Flipboard, a pioneer of tablet apps, has launched a full Web version of its news reader.

In a break from its signature “flip” metaphor, Flipboard for Web embraces scrolling, the natural gesture people use to read on the Web. And it’s hoping that lush, photo-heavy layouts will encourage people to keep reading.

Flipboard CEO Mike McCue unveiled the new product at a launch event in Flipboard’s original office in downtown Palo Alto Tuesday morning.

In 2010, McCue and his team considered launching a Web-based news reader, but decided to embrace Apple’s then-rumored iPad tablet instead. When the iPad launched, Flipboard became a standard-bearer for Apple’s new mobile platform.

“It was pretty clear to us that it wasn’t ready to happen in the Web browsers of that time,” McCue told me. The iPad allowed Flipboard’s designers to reimagine the Web, stripped of gaudy banner ads, awkward side rails, and other cruft it accumulated over the past two decades.

Flipboard CEO Mike McCue demonstrates an earlier version of Flipboard for Web.

A lot has happened since 2010, though. The Web has quietly become vastly more capable. And it’s no secret that tablet sales—particularly iPad sales—have stalled. And Flipboard has seen its strongest growth since launching mobile apps for smartphones.

Over the past two years, we’ve seen Flipboard tiptoe back onto the Web, first with tools for people who created “magazines”—editorial selections of links—on the app, and later with full Web versions of those magazines. But Flipboard as a news-reading experience remained app-only until now.

That hasn’t held back its growth: Flipboard has grown from about 35 million active monthly readers in October, when it launched a third major version of its app, to 50 million today, McCue said.

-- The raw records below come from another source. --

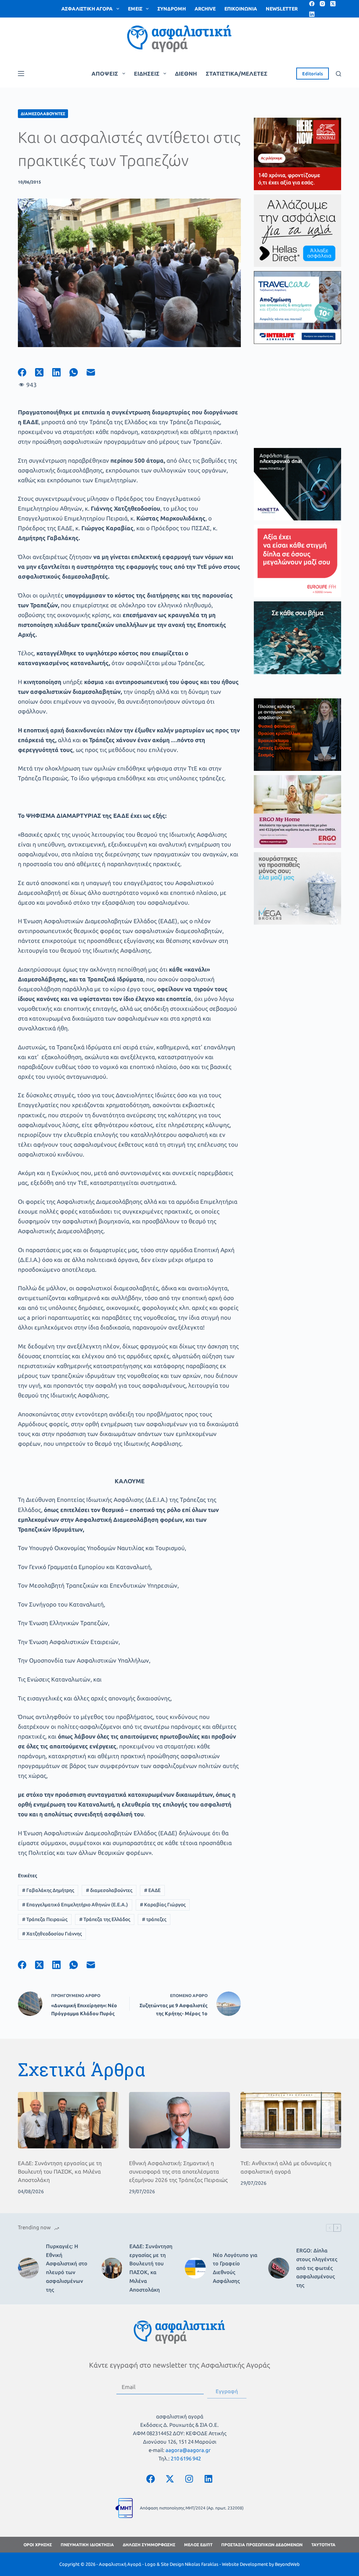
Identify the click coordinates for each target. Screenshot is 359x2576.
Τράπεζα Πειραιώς (44, 1919)
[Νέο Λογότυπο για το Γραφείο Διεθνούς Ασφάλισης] (195, 2268)
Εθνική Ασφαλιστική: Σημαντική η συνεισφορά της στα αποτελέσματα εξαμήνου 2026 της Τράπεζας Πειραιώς (178, 2171)
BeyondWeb (287, 2564)
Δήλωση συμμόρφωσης (149, 2544)
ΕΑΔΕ (152, 1890)
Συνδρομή (171, 9)
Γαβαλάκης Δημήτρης (48, 1890)
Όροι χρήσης (37, 2544)
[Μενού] (21, 73)
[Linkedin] (208, 2478)
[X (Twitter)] (333, 3)
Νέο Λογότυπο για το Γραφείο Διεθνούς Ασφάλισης (235, 2268)
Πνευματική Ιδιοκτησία (87, 2544)
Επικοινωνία (240, 9)
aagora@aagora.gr (188, 2450)
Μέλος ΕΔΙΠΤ (198, 2544)
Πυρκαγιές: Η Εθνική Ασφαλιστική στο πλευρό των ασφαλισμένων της (66, 2268)
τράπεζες (154, 1919)
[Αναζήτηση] (338, 73)
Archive (205, 9)
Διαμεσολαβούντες (43, 113)
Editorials (312, 73)
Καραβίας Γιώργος (162, 1904)
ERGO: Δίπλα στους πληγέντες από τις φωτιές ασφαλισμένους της (316, 2267)
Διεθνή (186, 73)
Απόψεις (105, 73)
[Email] (95, 372)
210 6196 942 (186, 2458)
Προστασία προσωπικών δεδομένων (262, 2544)
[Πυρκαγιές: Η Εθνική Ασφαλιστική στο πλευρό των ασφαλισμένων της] (28, 2268)
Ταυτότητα (323, 2544)
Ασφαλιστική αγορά (87, 9)
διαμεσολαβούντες (109, 1890)
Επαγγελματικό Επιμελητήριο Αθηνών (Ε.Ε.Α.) (75, 1904)
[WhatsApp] (78, 372)
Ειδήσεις (147, 73)
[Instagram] (322, 3)
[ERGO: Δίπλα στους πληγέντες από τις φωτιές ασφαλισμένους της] (278, 2268)
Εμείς (135, 9)
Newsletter (282, 9)
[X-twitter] (170, 2478)
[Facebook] (311, 3)
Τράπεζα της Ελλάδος (104, 1919)
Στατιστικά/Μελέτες (236, 73)
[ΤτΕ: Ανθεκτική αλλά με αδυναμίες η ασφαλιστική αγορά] (291, 2120)
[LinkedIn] (311, 14)
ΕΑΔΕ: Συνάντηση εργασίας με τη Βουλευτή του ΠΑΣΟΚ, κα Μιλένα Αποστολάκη (60, 2171)
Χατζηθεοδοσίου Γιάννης (52, 1933)
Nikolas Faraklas (201, 2564)
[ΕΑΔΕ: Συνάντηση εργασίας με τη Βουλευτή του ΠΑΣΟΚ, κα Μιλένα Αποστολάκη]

One consideration for Flipboard in launching a full Web version, McCue said, was interest by the publishers it’s working with, who still “do a considerable portion of their business on the Web.” Flipboard is increasingly working to place and sell ads in Flipboard magazines, including major print publishers like Condé Nast and Time Inc. as well as smaller publishers and individual magazine creators.